In response to my article, a number of readers wrote in posing the following questions: Given the ease of creating methanol compatibility, and the manifest financial advantages that would accrue to motorists who undertook such conversions, why is an Open Fuel Standard law necessary at all? Instead of seeking a new law that would require that all vehicles be flex-fuel, why wasn’t I simply moving to launch a business that would undertake such conversions, set up methanol pumps, and let the Invisible Hand accomplish the rest?
These are very good questions and deserve answers. To start with, I should point out that national defense is the first and foremost obligation of the federal government. Therefore, when the nation is being looted into depression by a foreign cartel whose members are using the funds to promote armed movements and develop weapons intended for our annihilation, forceful action by the government is entirely appropriate, and in fact could not be more urgent.
But, given the fact that neither Congress nor the administration has chosen to take such action to defend the nation’s vital interests, wouldn’t it still make sense to try an entrepreneurial solution? The opening of the fuel market to methanol through a bottom-up approach might take effect more slowly than the crisis truly demands, but still, wouldn’t some progress be better than none?
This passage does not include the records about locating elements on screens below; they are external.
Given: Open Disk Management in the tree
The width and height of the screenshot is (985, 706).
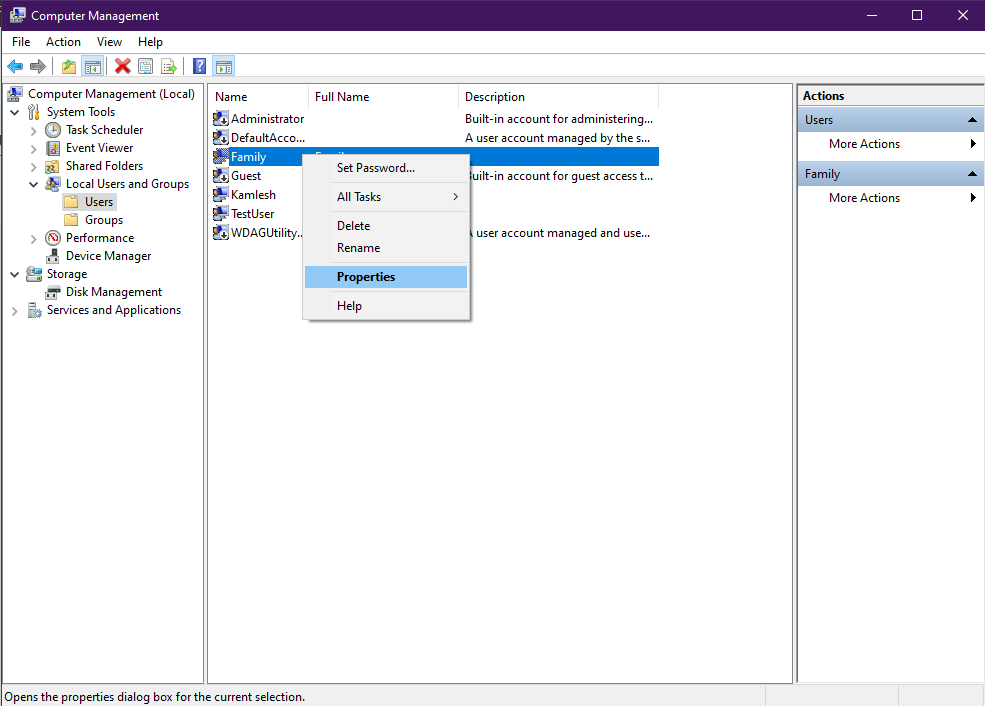Looking at the screenshot, I should point(113,292).
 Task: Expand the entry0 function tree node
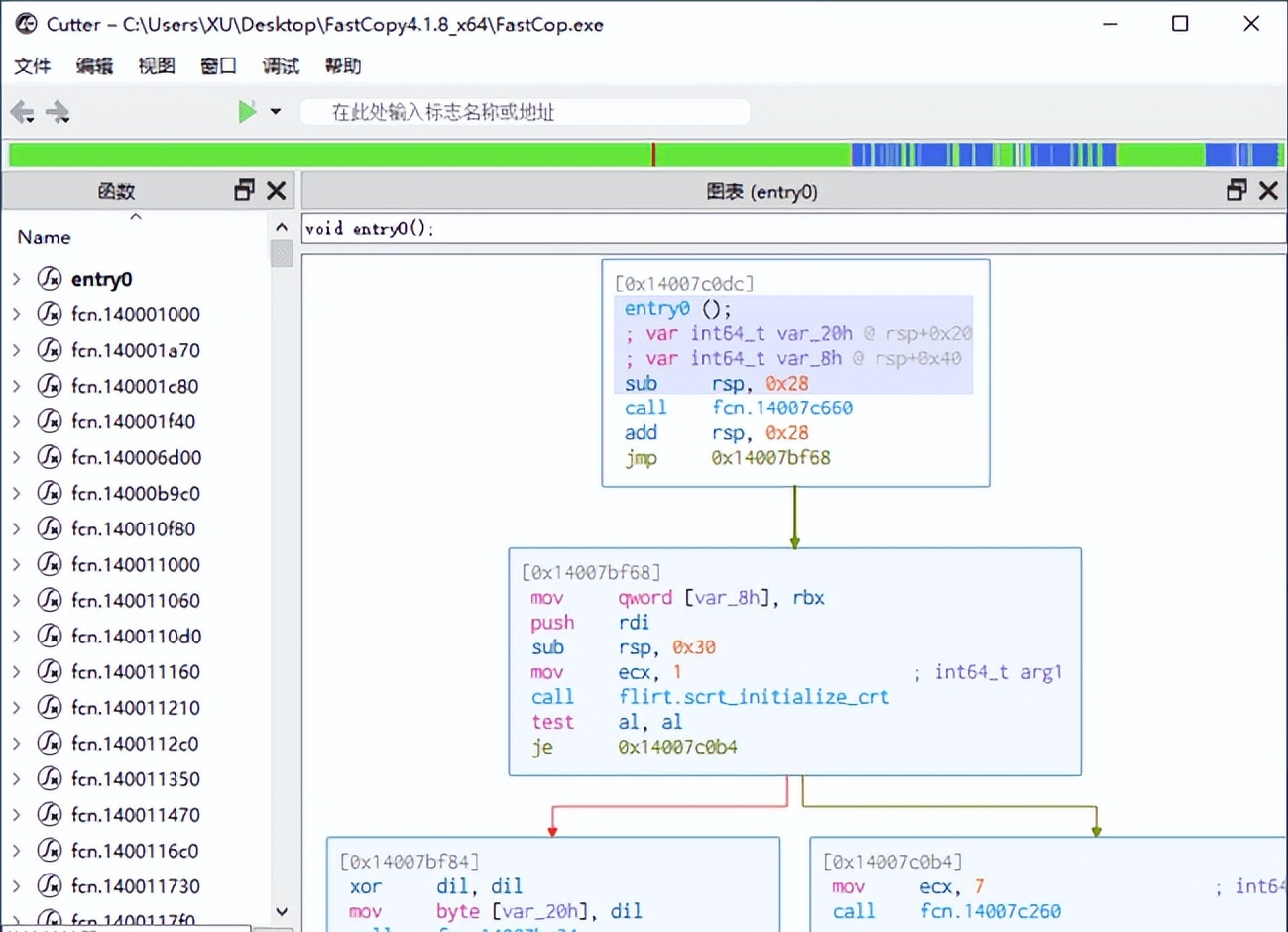tap(17, 279)
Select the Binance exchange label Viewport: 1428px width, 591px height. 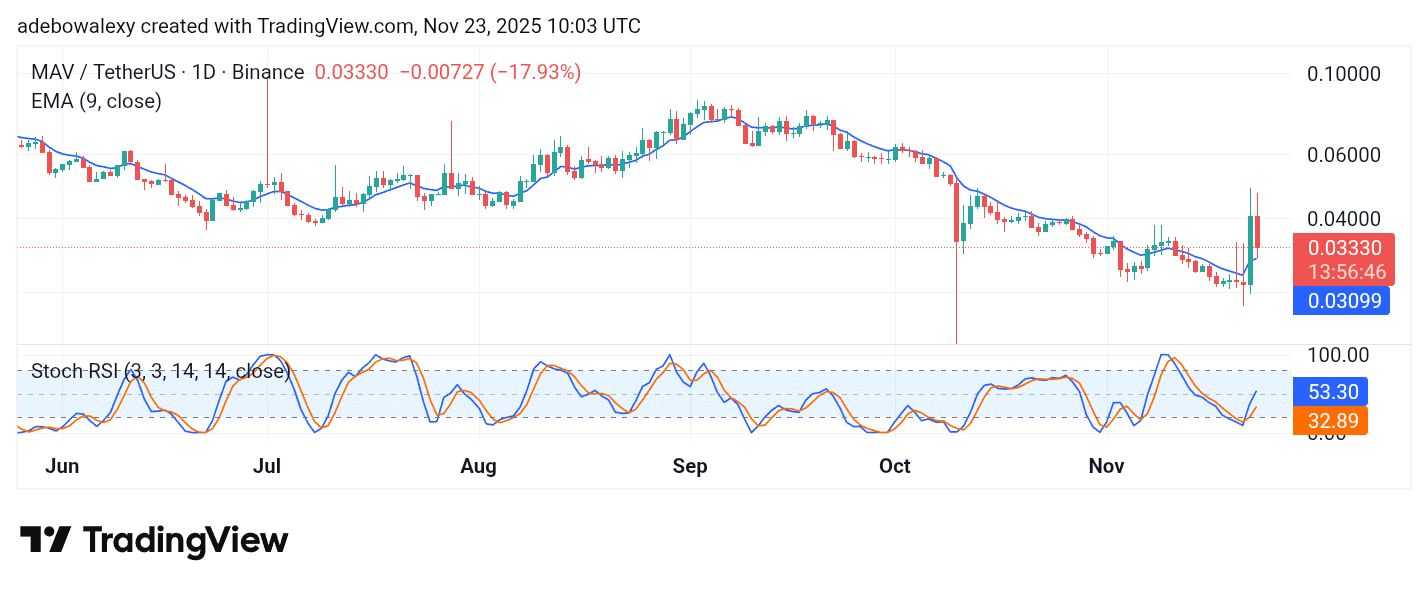pos(270,72)
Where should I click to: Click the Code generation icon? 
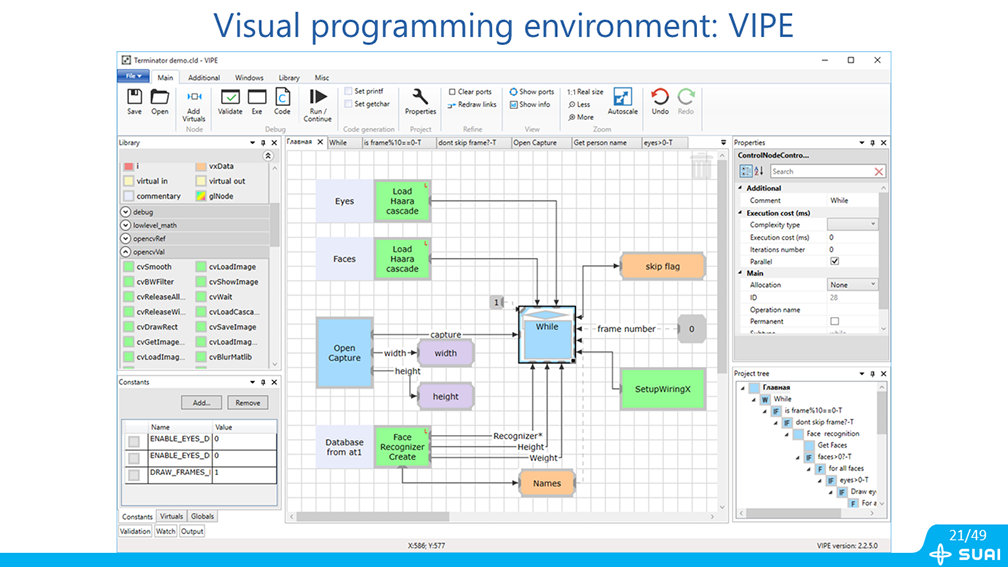pyautogui.click(x=282, y=97)
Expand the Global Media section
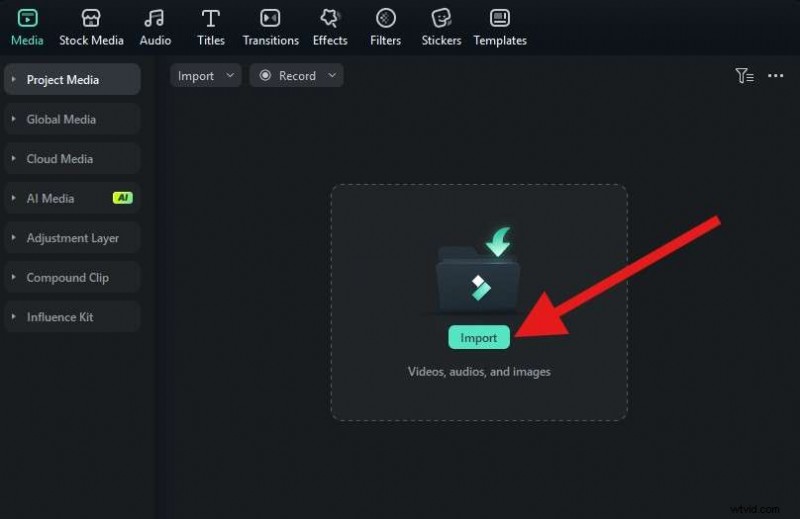The image size is (800, 519). point(61,119)
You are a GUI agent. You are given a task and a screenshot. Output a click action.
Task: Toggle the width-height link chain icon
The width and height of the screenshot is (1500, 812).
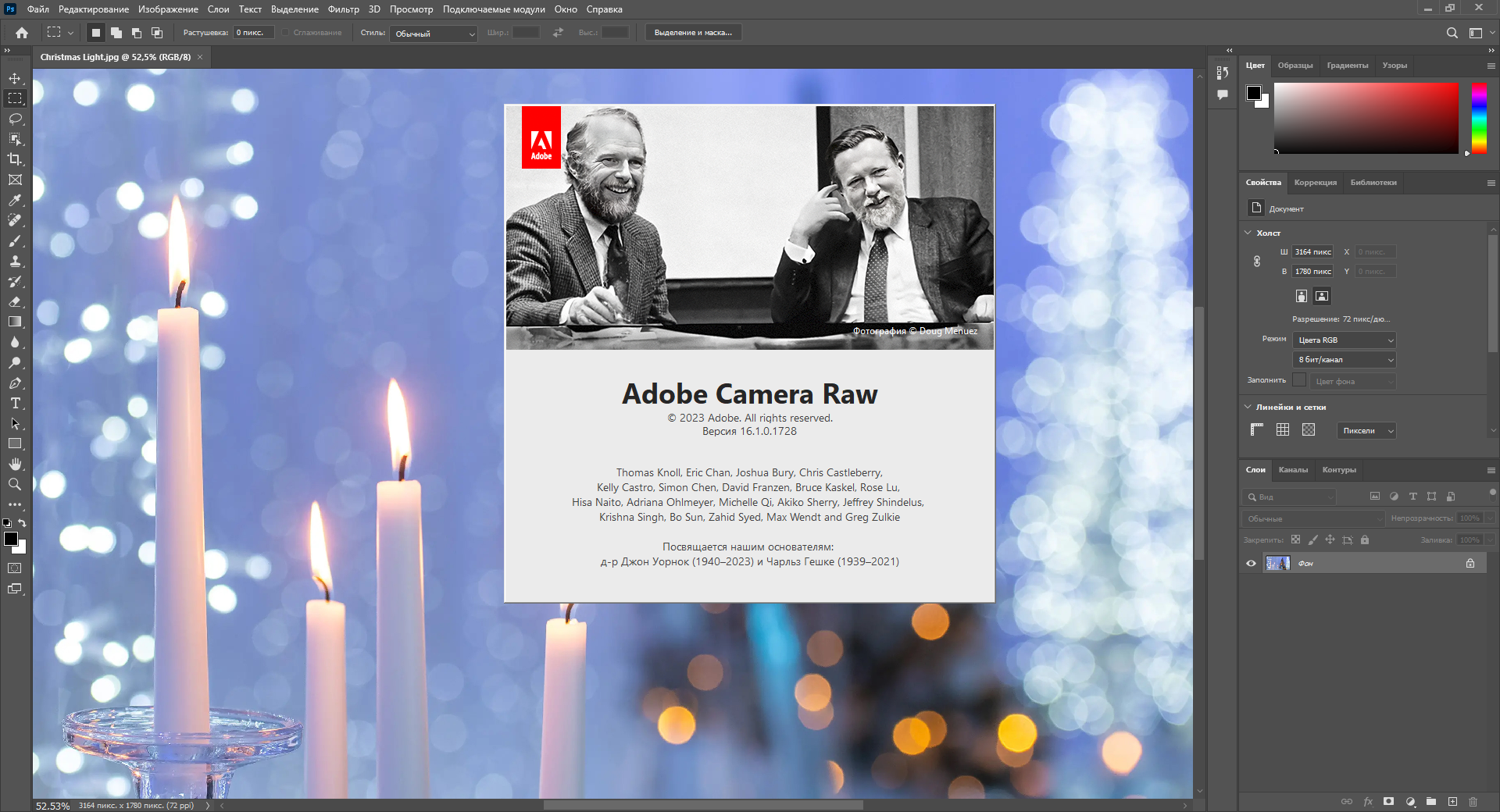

Indeed it would. So I decided to look into the possibility. Here is what I found: The technology required is in hand. The business plan is straightforward. The financial requirements, while significant, are manageable. But: The regulatory obstacles are a show-stopper. Put simply, given the spread between current natural-gas and coal prices on one hand, and petroleum prices on the other, the main thing protecting the oil cartel from killer competition from methanol is the EPA. It has done this through regulations that make it illegal to sell methanol in significant quantities as motor-vehicle fuel, and also through restrictions that enormously increase the expense of commercial modification of cars to optimize their performance with any alternative fuel (or with gasoline, for that matter).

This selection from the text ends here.